Given the strict eligibility criteria, the generalizability of all eligible trials was deemed to be directly applicable to adults (or adolescents) with cancer pain. Studies of non-applicable populations were not included. Consequently, assessment of indirectness was based primarily on whether the outcomes being assessed were directly relevant to the outcome of interest. The primary reasons for downgrading based on indirectness related to studies that assessed pain outcomes that were not full (or near-full) pain relief but were only a decrease in pain scores (e.g. by 2 points out of 10). Some that included quality-of-life and functional outcome measures were also downgraded if they were deemed to be inadequate measurement tools. Ideally, these indirect outcomes or measures were not included but, where there was limited direct evidence, the systematic review team included them.
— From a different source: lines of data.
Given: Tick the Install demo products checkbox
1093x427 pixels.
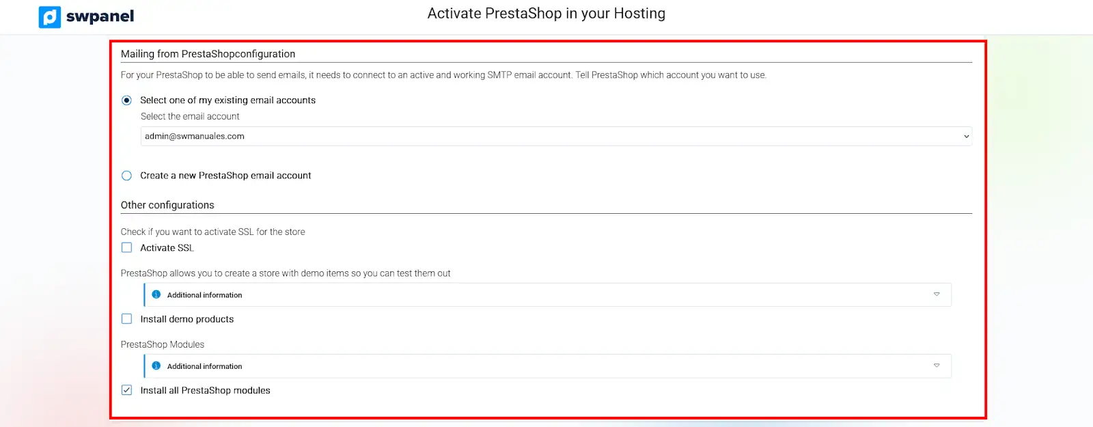Looking at the screenshot, I should pyautogui.click(x=126, y=318).
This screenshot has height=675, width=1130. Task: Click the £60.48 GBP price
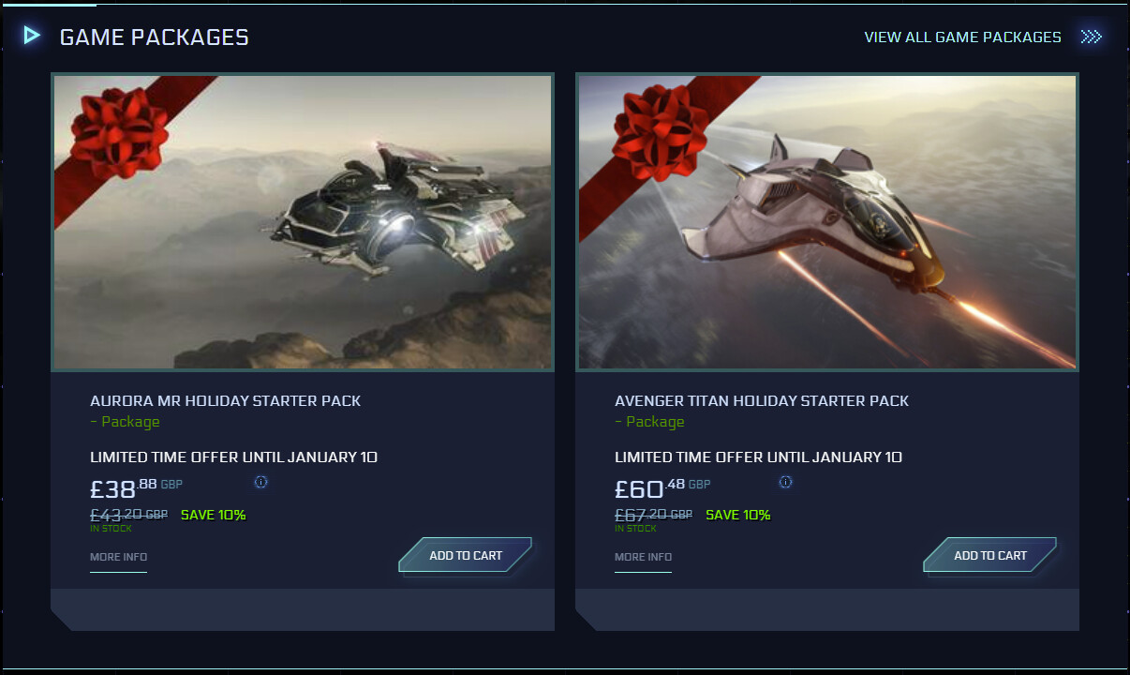[x=662, y=488]
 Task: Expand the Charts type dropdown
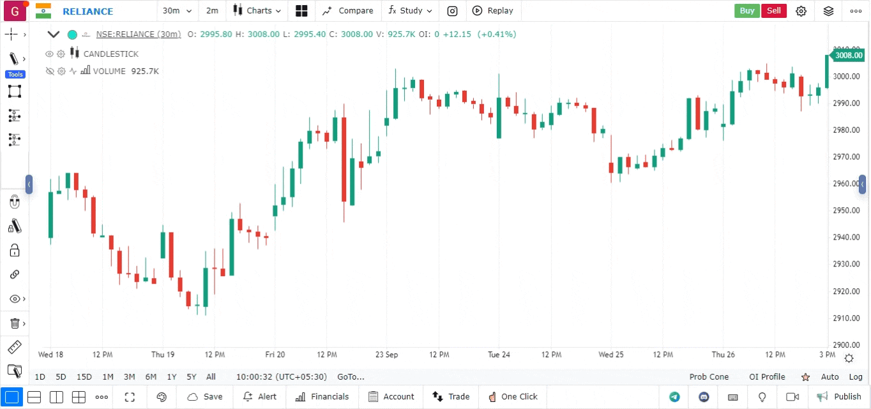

The evidence was downgraded for imprecision based mostly on small sample size (for continuous outcomes) with an arbitrary total sample size (across arms and studies) of 300 as a threshold and, separately, wide confidence intervals in relation to the measure (or scale). However, if a small study provided a precise estimate, the evidence was not downgraded.
Other considerations were noted. The main ones were used where there was only a single study evaluating a given outcome for a given question. The accuracy of a single study’s estimate of an effect size requires corroboration before it can be considered to be adequate evidence to make a clinical decision with any confidence. If a study is large (i.e. well-powered), rigorously conducted, and the outcome evaluated as a primary outcome, then the study may provide higher strengths of evidence.
Where feasible, the systematic review team conducted meta-analyses of categorical and continuous data when there were at least two trials with the same comparisons. The systematic review team was liberal in what it allowed for meta-analysis, taking account of the nature of the review questions. The review team ignored cancer types or other differences in study populations and differences in follow-up durations. The team combined sets of interventions, such as all bisphosphonates or all opioids; it also ignored differences in doses, routes, strengths and other related factors. For categorical outcomes the review team mostly ignored differences in outcome definitions (such as pain relief being complete [“no pain”] or great [e.g. <3/10 on a visual analogue scale]). For categorical outcomes, the team calculated or meta-analysed the risk ratio (RR). The direction of the RR was determined by the outcome being assessed (i.e. for “good” outcomes – e.g. pain relief – higher RR favours the intervention over control; for “bad” outcomes – e.g. skeletal-related events (SREs) – lower RR favours the intervention). Absolute differences were based on meta-analysed risk ratios and meta-analysed control rates.
For continuous measures of pain, quality of life and functional outcomes, the systematic review team first converted the reported measures to uniform scales of 0 to 100. Following standard convention, for pain control 100 = worst pain, and for quality of life and functional outcomes 100 = best status. When necessary, reported scales were reversed to ensure uniform directionality. Other continuous outcomes (e.g. time) were meta-analysed only if comparable units could be used across studies (e.g. studies reporting pain relief in hours were not meta-analysed with studies reporting pain relief in days).
Methods for the network meta-analyses for certain systematic review questions are discussed in Annex 7.